Stored data entries
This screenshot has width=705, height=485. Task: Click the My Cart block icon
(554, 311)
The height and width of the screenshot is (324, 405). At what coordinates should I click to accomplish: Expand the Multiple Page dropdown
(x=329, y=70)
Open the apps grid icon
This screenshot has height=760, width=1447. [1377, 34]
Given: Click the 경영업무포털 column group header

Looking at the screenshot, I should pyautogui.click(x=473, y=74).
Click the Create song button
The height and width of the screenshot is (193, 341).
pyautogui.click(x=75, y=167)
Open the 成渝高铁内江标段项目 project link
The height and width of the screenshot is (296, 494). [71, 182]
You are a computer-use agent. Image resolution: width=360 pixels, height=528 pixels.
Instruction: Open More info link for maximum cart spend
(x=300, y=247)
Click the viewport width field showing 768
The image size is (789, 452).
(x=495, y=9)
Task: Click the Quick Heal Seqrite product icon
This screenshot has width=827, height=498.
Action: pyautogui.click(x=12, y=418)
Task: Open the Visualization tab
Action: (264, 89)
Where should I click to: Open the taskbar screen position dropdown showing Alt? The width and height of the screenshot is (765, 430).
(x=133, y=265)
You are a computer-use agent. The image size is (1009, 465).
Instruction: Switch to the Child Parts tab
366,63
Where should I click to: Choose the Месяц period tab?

**Goal of the exercise:** For each line above that holds the string "computer", provide a copy of that line.

**Response to this task:**
You are a computer-use agent. Image resolution: width=360 pixels, height=528 pixels.
You are a computer-use agent. The image size is (1009, 465).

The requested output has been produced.